[Item position entries]
☆ ☆ ☆

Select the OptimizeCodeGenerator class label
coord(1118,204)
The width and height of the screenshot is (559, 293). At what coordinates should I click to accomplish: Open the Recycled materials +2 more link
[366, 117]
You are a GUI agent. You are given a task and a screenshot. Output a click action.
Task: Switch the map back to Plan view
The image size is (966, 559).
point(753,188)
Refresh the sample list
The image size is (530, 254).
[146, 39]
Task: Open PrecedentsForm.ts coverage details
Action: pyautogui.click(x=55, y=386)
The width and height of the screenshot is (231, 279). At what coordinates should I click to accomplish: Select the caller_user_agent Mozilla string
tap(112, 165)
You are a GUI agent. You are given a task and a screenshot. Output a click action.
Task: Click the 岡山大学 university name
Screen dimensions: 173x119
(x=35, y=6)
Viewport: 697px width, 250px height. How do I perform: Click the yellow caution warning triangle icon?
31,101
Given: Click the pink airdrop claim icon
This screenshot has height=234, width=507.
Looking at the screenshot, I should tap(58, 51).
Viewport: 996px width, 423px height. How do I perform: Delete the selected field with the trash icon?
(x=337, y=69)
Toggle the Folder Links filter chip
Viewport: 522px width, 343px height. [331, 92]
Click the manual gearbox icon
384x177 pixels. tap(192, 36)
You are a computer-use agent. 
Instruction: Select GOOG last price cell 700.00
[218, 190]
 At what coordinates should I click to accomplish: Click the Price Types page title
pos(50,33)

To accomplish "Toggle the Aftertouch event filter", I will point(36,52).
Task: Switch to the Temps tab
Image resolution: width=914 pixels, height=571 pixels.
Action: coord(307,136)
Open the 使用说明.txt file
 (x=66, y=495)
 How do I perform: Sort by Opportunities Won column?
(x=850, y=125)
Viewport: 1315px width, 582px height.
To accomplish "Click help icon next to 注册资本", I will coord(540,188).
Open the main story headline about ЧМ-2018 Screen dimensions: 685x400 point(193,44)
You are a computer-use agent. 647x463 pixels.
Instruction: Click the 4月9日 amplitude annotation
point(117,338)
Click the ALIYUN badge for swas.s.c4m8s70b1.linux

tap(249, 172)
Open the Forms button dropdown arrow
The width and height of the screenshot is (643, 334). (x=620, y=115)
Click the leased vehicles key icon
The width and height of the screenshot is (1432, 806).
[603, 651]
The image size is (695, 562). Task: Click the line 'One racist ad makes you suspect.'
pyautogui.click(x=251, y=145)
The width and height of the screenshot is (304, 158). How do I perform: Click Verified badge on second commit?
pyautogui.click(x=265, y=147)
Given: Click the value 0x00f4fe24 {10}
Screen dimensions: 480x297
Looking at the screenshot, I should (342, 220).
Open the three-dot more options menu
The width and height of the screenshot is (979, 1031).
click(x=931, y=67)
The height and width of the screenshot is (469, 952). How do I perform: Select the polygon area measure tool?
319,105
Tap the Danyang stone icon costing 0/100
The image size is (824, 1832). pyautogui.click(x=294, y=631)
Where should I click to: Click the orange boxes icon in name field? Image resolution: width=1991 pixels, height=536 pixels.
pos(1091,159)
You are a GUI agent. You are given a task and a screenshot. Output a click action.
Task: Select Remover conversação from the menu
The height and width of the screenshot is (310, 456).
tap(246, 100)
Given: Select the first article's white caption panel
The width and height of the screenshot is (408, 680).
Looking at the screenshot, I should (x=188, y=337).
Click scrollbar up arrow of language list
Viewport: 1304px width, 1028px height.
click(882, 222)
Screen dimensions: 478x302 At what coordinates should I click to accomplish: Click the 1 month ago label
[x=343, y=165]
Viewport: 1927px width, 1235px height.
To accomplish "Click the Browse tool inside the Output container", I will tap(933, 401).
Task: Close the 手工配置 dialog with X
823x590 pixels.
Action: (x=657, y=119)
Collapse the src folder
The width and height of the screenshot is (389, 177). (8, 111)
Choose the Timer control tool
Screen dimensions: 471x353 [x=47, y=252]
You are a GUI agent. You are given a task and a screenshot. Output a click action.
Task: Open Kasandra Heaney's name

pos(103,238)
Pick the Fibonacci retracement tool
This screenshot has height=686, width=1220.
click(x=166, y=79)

☆ ☆ ☆

◆ WHAT NEEDS TO BE DONE
Gather every line above that contains the string "arrow" and copy each one out in full.

◆ EXPECTED OUTPUT
Open the Forms button dropdown arrow
Click scrollbar up arrow of language list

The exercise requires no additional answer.